* [BRIEF]: Report every line of the listing below in which the string "left" appears.

* [WORKING DATA]:
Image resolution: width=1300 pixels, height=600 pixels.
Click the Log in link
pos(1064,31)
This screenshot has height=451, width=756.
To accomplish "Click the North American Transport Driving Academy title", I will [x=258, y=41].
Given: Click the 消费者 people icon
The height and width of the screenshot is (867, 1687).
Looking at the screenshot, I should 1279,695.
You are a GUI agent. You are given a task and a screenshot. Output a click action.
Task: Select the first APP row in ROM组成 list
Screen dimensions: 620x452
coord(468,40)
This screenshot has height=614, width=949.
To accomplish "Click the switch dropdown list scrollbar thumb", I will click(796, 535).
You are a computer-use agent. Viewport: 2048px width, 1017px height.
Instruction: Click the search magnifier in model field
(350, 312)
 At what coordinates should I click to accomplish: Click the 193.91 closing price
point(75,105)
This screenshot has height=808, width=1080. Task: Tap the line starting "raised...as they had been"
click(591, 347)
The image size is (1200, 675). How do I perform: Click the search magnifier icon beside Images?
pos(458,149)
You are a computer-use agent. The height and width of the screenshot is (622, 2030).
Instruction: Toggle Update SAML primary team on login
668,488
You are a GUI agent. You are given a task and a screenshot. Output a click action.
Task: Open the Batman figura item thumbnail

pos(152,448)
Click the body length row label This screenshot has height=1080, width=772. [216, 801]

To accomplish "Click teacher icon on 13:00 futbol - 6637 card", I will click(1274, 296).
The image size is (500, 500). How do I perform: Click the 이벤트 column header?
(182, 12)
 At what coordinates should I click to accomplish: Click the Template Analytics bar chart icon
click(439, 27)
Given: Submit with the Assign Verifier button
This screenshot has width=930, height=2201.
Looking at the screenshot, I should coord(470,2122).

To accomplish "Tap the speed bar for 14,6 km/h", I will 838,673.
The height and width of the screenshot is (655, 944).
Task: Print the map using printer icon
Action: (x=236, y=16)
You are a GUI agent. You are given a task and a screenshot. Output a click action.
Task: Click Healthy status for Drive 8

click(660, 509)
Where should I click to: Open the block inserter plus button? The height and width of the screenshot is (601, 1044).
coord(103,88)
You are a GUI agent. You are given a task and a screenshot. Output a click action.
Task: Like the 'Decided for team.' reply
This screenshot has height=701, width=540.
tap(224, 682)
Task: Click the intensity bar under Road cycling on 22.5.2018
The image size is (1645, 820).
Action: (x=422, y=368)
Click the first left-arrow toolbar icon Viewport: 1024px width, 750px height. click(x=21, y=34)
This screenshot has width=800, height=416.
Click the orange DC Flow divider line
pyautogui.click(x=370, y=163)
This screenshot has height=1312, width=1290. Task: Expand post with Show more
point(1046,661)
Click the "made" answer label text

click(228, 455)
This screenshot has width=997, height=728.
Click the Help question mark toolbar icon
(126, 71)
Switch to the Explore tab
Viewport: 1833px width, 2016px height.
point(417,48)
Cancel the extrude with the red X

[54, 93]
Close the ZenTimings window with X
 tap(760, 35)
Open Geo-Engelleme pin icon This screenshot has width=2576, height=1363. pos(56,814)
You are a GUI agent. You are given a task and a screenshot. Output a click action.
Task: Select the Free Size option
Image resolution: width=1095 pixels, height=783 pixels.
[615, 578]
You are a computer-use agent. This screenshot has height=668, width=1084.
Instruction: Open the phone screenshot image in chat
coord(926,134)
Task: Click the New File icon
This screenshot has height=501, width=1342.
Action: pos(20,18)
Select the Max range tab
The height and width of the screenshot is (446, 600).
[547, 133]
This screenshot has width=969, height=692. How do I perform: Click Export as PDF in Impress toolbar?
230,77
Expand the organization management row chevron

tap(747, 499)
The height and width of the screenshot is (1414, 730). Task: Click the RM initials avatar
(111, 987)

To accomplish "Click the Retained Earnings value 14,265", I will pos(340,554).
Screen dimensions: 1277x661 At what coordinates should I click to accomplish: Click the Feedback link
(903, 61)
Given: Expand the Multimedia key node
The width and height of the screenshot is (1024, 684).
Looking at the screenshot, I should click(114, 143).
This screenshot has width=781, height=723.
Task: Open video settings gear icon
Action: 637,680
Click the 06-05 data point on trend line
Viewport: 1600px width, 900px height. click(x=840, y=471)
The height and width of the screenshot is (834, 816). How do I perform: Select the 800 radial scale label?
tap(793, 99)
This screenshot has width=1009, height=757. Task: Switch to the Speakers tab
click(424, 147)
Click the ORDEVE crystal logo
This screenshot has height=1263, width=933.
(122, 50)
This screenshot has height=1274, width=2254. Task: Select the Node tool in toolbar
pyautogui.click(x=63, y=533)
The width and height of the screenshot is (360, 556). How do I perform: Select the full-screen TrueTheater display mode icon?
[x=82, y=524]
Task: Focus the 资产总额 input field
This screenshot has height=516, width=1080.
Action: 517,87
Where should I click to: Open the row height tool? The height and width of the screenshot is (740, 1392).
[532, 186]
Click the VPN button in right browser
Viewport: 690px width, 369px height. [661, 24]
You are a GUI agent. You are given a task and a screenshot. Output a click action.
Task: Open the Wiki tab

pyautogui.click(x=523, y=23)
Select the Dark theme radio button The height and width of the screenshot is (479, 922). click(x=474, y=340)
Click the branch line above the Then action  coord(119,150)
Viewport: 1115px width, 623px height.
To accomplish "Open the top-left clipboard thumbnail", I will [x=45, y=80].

* [RESULT FOR THIS TASK]:
Click the first left-arrow toolbar icon Viewport: 1024px width, 750px height. click(x=21, y=34)
To accomplish "Open the top-left clipboard thumbnail", I will [x=45, y=80].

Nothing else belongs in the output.